Complete the following |
1/ Reproduce the article on the film The Fencer word for word, in full.
2/ Recast the stretch of rows from the line containing "Where should I click to: Click" through the line containing "Open the help" as a JSON list of strings, one string per line. Leave out blank lines and include nothing else.

* Begin Selected extract *

- Film poster
- Miekkailija (Finnish) Vehkleja (Estonian)
- Directed by: Klaus Härö
- Written by: Anna Heinämaa
- Produced by: Kaarle Aho; Kai Nordberg;
- Starring: Märt Avandi; Ursula Ratasepp; Hendrik Toompere;
- Cinematography: Tuomo Hutri
- Edited by: Ueli Christen; Tambet Tasuja;
- Music by: Gert Wilden Jr
- Release date: 13 March 2015;
- Running time: 98 minutes
- Countries: Estonia; Finland; Germany;
- Languages: Estonian; Russian;
- Budget: €2 million

= The Fencer =

2015 film directed by Klaus Härö

The Fencer (Miekkailija, Vehkleja) is a 2015 biographical drama film about the life of Endel Nelis, an accomplished Estonian fencer and coach. It was directed by Klaus Härö and written by Anna Heinämaa. Filming began in Estonia in late February 2014.

The film was selected as the Finnish entry for the Best Foreign Language Film at the 88th Academy Awards, making the December shortlist of nine films, but it was not nominated. The Fencer was also nominated for the Golden Globe award in the Best Foreign Language Film category as a Finnish-German-Estonian co-production.

The Fencer was released in the U.S. by CFI Releasing in 2017.

==Plot==
During the Second World War, Estonia was occupied by Nazi Germany, who drafted most of the men into the German army, and then occupied by the Soviet Union, who considered Estonians who had fought in the German army to be criminals. Following the war, the Soviets incorporated Estonia into the USSR.

A young man, Endel Nelis, arrives in Haapsalu in the early 1950s, having left Leningrad to escape the secret police. He finds work as a teacher and founds a sports club for his students, where he starts teaching them his great passion – fencing. Disapproving, the school's principal starts investigating Endel's background. Meanwhile, Endel's Russian friend (and coach) Aleksei warns him not to return to Leningrad under any circumstances.

* End Selected extract *
* Begin Source material *

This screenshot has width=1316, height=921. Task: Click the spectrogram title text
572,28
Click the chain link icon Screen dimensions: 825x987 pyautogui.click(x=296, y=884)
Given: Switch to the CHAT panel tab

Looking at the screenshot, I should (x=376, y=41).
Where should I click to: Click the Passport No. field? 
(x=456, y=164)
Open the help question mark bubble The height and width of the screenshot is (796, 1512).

* End Source material *
* Begin Source material *

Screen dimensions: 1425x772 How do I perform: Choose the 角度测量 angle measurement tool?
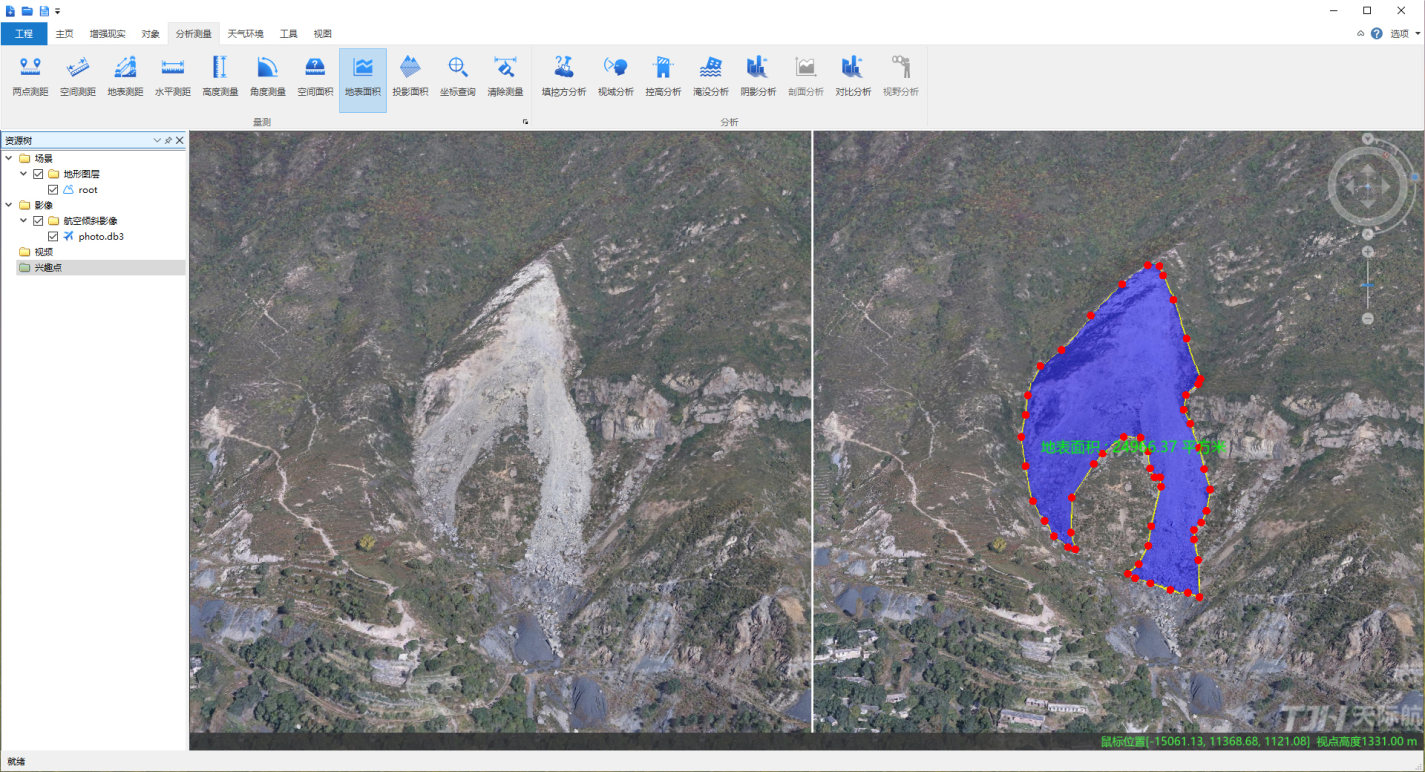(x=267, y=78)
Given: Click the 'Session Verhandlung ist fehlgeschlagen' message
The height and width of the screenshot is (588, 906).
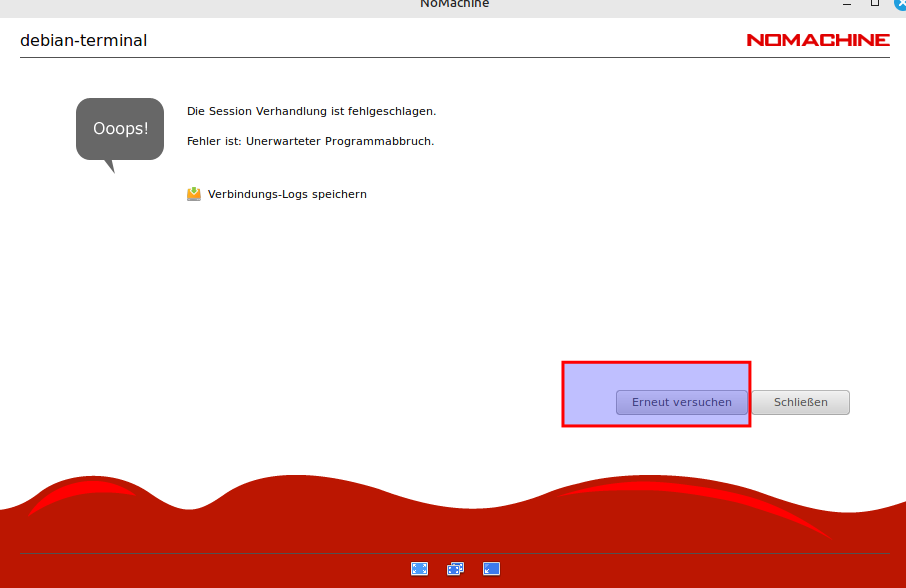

* End Source material *
* Begin Source material *

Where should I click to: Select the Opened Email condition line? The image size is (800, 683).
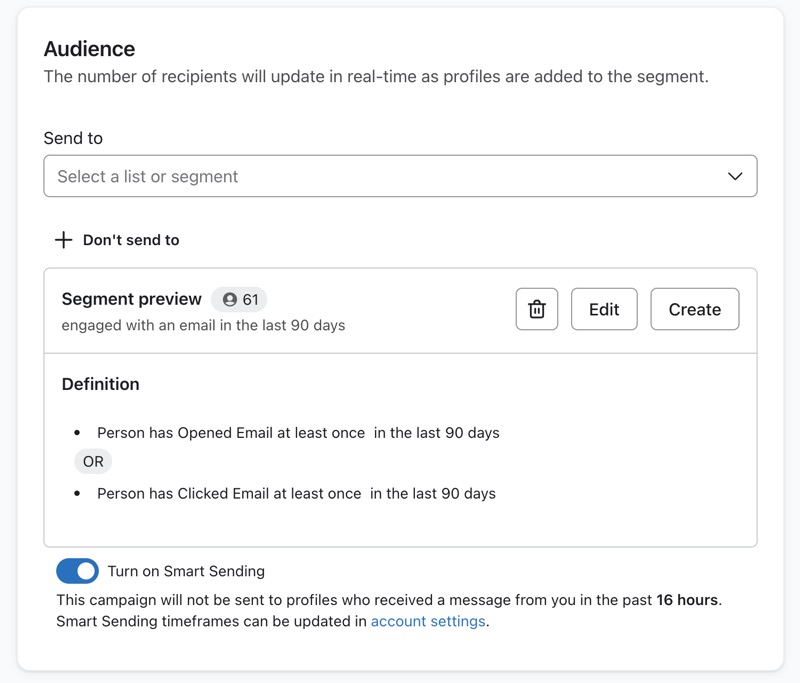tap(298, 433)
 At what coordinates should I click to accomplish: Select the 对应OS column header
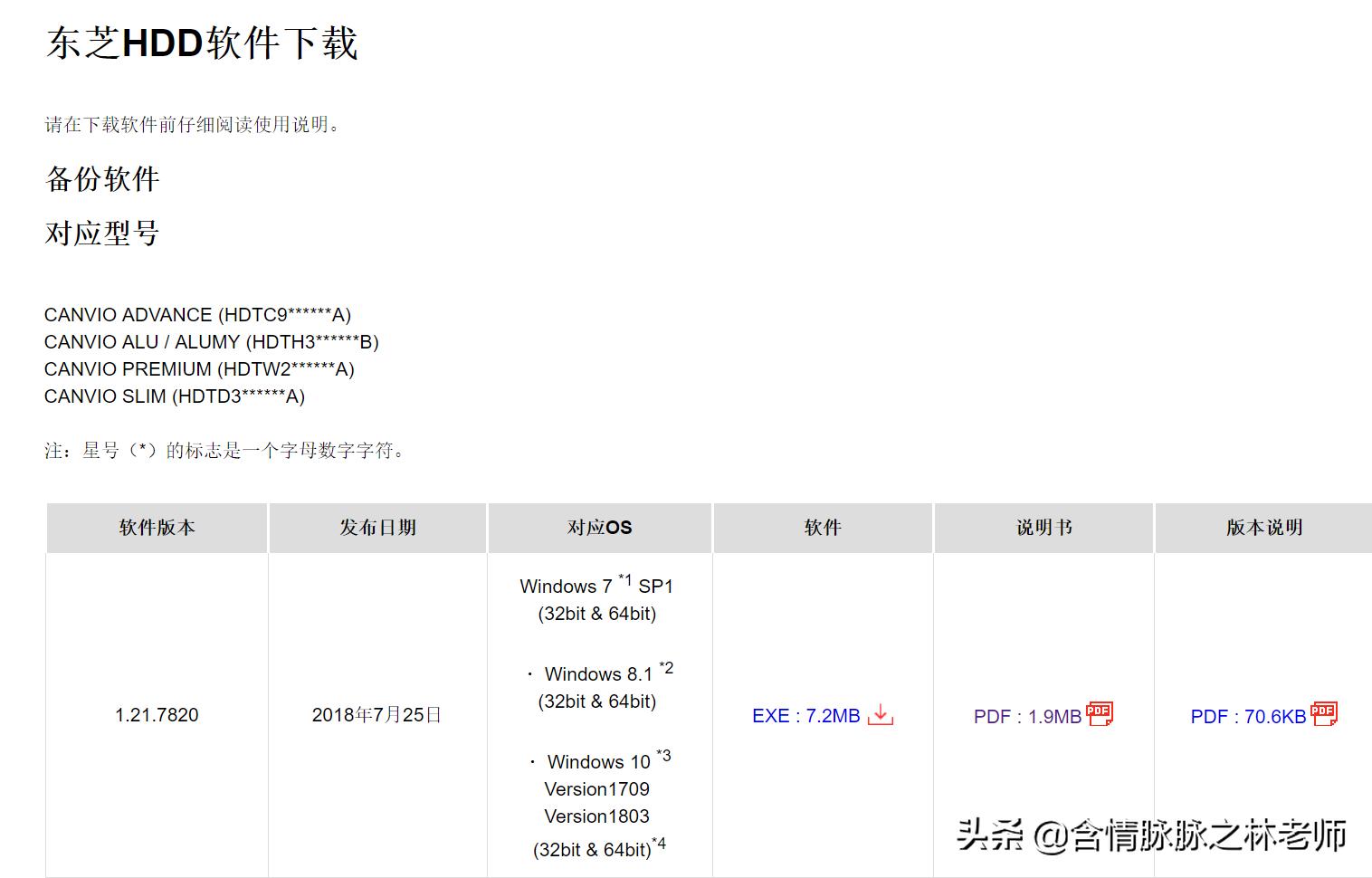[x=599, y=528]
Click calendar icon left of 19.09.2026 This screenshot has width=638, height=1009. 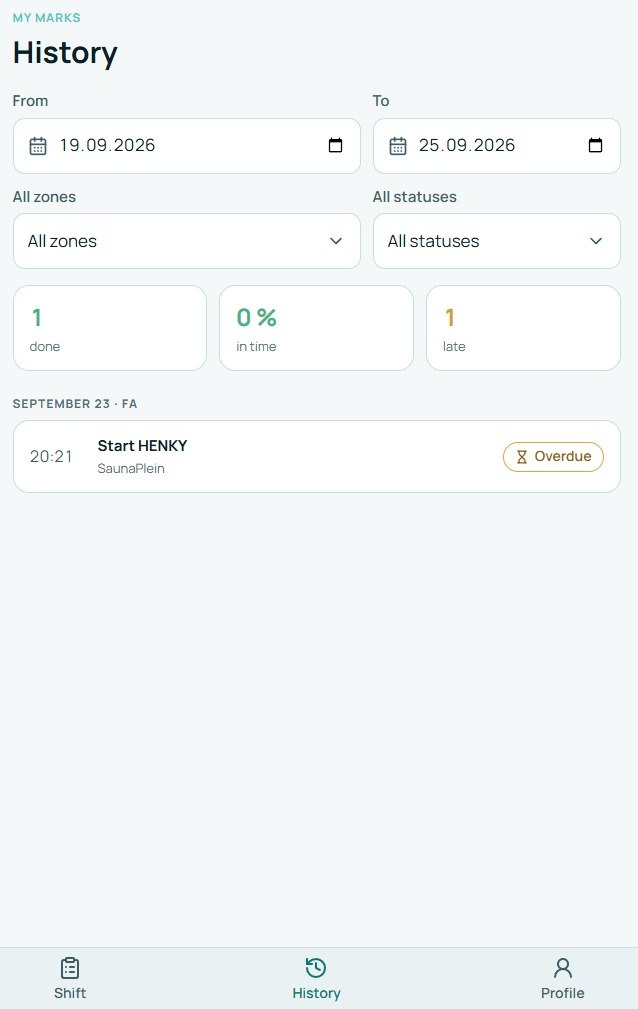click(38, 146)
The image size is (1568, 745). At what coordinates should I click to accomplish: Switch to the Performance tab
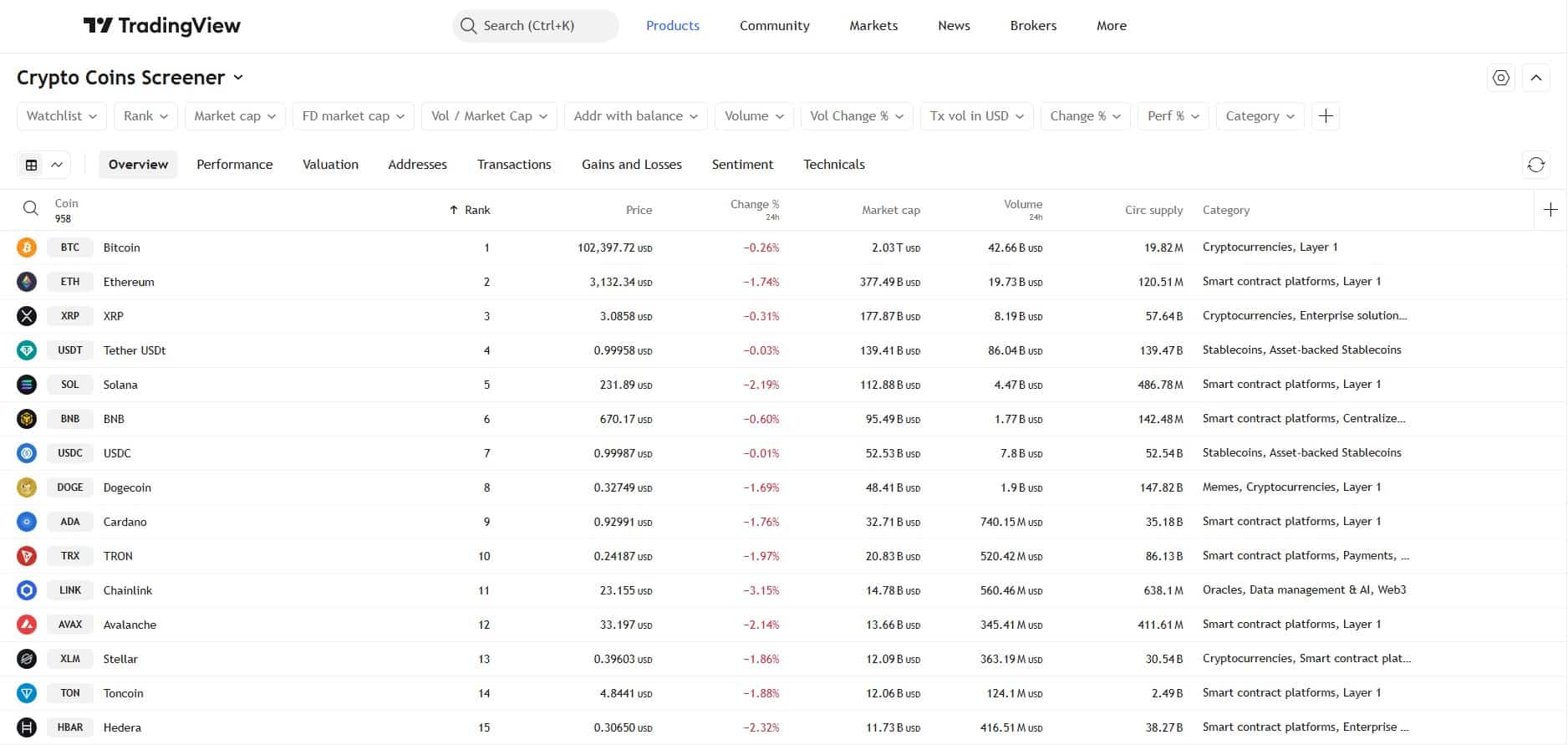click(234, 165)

* End Source material *

Correct answers |
1/
- Film poster
- Miekkailija (Finnish) Vehkleja (Estonian)
- Directed by: Klaus Härö
- Written by: Anna Heinämaa
- Produced by: Kaarle Aho; Kai Nordberg;
- Starring: Märt Avandi; Ursula Ratasepp; Hendrik Toompere;
- Cinematography: Tuomo Hutri
- Edited by: Ueli Christen; Tambet Tasuja;
- Music by: Gert Wilden Jr
- Release date: 13 March 2015;
- Running time: 98 minutes
- Countries: Estonia; Finland; Germany;
- Languages: Estonian; Russian;
- Budget: €2 million

= The Fencer =

2015 film directed by Klaus Härö

The Fencer (Miekkailija, Vehkleja) is a 2015 biographical drama film about the life of Endel Nelis, an accomplished Estonian fencer and coach. It was directed by Klaus Härö and written by Anna Heinämaa. Filming began in Estonia in late February 2014.

The film was selected as the Finnish entry for the Best Foreign Language Film at the 88th Academy Awards, making the December shortlist of nine films, but it was not nominated. The Fencer was also nominated for the Golden Globe award in the Best Foreign Language Film category as a Finnish-German-Estonian co-production.

The Fencer was released in the U.S. by CFI Releasing in 2017.

==Plot==
During the Second World War, Estonia was occupied by Nazi Germany, who drafted most of the men into the German army, and then occupied by the Soviet Union, who considered Estonians who had fought in the German army to be criminals. Following the war, the Soviets incorporated Estonia into the USSR.

A young man, Endel Nelis, arrives in Haapsalu in the early 1950s, having left Leningrad to escape the secret police. He finds work as a teacher and founds a sports club for his students, where he starts teaching them his great passion – fencing. Disapproving, the school's principal starts investigating Endel's background. Meanwhile, Endel's Russian friend (and coach) Aleksei warns him not to return to Leningrad under any circumstances.

2/
[
  "Where should I click to: Click the Passport No. field? ",
  "(x=456, y=164)",
  "Open the help question mark bubble The height and width of the screenshot is (796, 1512)."
]